[Records for locating described items]

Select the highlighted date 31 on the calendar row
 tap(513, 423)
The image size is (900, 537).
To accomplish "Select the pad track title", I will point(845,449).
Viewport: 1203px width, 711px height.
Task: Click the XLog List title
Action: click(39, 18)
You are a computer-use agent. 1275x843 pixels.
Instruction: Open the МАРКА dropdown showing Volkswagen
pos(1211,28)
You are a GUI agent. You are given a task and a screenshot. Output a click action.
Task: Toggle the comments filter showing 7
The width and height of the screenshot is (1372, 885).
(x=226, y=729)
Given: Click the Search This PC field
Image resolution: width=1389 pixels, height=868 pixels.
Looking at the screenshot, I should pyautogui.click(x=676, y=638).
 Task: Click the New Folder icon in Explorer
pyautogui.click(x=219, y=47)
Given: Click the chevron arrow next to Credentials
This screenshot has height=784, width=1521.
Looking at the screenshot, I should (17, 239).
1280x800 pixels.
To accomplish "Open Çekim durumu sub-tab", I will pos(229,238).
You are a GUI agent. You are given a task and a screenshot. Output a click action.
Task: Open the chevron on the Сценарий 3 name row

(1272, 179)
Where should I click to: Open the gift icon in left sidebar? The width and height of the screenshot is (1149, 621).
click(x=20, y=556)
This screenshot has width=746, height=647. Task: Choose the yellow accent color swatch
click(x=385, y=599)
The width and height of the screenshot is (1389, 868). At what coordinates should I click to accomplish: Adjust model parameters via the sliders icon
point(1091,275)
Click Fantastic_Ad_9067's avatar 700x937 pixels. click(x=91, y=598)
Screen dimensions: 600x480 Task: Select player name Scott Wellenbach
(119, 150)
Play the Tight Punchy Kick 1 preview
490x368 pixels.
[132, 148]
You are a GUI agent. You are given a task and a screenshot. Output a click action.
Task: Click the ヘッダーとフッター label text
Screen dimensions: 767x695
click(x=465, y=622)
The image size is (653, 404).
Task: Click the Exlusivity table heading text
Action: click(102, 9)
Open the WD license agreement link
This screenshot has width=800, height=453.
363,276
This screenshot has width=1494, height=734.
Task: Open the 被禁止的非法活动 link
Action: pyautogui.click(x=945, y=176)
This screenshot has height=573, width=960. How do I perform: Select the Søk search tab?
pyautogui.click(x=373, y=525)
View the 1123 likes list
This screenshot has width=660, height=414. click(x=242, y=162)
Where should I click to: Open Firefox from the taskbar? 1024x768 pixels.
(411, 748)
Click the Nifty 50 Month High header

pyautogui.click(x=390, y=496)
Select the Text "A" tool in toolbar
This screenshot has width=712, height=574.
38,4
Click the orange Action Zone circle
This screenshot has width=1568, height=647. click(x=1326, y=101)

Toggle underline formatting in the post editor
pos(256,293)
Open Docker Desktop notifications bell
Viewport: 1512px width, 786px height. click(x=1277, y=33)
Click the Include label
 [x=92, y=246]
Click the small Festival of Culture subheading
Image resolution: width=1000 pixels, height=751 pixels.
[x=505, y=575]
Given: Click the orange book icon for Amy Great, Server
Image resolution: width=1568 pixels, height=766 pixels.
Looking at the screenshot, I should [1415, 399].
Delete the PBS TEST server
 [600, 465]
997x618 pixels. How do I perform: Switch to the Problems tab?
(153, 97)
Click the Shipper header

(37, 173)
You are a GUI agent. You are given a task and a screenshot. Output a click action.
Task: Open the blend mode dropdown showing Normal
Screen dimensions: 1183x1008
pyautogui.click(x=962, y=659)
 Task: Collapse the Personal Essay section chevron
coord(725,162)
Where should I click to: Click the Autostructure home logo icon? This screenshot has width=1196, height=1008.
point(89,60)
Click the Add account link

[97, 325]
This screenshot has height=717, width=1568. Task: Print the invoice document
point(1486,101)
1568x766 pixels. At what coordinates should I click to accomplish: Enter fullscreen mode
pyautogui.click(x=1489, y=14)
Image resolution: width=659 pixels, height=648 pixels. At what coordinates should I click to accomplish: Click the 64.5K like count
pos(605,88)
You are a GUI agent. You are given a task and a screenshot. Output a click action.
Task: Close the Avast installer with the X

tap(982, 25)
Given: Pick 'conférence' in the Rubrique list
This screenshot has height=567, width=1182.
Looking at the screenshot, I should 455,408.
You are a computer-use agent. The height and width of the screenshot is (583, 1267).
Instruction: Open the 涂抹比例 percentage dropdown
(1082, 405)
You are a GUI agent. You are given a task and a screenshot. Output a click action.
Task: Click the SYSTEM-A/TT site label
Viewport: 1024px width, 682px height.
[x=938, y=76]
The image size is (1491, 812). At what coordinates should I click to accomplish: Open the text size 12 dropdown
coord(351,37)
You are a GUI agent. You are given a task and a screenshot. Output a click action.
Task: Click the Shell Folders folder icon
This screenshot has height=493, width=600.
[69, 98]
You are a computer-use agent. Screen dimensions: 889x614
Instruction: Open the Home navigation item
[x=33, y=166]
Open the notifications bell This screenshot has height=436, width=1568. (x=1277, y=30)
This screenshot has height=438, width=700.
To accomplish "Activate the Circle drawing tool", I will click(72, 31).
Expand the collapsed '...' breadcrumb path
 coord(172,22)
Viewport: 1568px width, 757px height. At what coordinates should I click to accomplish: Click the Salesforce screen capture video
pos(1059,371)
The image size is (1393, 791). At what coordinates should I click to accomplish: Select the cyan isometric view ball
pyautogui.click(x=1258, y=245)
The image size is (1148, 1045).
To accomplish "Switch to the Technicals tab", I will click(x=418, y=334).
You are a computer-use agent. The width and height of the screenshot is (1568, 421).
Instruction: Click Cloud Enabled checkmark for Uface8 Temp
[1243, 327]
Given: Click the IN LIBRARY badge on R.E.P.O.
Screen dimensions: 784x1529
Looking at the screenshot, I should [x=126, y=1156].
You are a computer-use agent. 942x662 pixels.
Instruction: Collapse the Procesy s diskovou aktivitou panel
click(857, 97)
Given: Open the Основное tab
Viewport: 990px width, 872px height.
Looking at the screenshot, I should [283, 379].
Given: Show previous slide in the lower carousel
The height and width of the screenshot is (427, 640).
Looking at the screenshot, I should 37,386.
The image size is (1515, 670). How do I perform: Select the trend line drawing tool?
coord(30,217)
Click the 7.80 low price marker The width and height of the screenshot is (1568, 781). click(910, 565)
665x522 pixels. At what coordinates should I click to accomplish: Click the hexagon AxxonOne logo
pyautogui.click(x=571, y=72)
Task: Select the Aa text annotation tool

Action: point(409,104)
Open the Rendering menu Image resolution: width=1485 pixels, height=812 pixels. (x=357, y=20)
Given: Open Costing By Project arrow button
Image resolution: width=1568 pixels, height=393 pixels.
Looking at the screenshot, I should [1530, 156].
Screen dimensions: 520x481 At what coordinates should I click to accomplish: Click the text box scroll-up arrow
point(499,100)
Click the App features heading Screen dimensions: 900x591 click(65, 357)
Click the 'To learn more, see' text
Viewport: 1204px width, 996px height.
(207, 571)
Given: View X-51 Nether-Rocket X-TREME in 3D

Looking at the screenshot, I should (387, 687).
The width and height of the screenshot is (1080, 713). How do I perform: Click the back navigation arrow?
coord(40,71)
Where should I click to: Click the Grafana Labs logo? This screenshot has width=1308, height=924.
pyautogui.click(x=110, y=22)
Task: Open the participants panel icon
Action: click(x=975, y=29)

**WORK INSTRUCTIONS**
Update the records starting with the line that contains "This screenshot has height=573, width=960." and going on through the line that contains "pos(256,293)", replacing "orange" with "green" and leaving everything else unchanged. Give only those lines.

**WRITTEN ANSWER**
This screenshot has height=573, width=960. How do I perform: Select the Søk search tab?
pyautogui.click(x=373, y=525)
View the 1123 likes list
This screenshot has width=660, height=414. click(x=242, y=162)
Where should I click to: Open Firefox from the taskbar? 1024x768 pixels.
(411, 748)
Click the Nifty 50 Month High header

pyautogui.click(x=390, y=496)
Select the Text "A" tool in toolbar
This screenshot has width=712, height=574.
38,4
Click the green Action Zone circle
This screenshot has width=1568, height=647. click(x=1326, y=101)

Toggle underline formatting in the post editor
pos(256,293)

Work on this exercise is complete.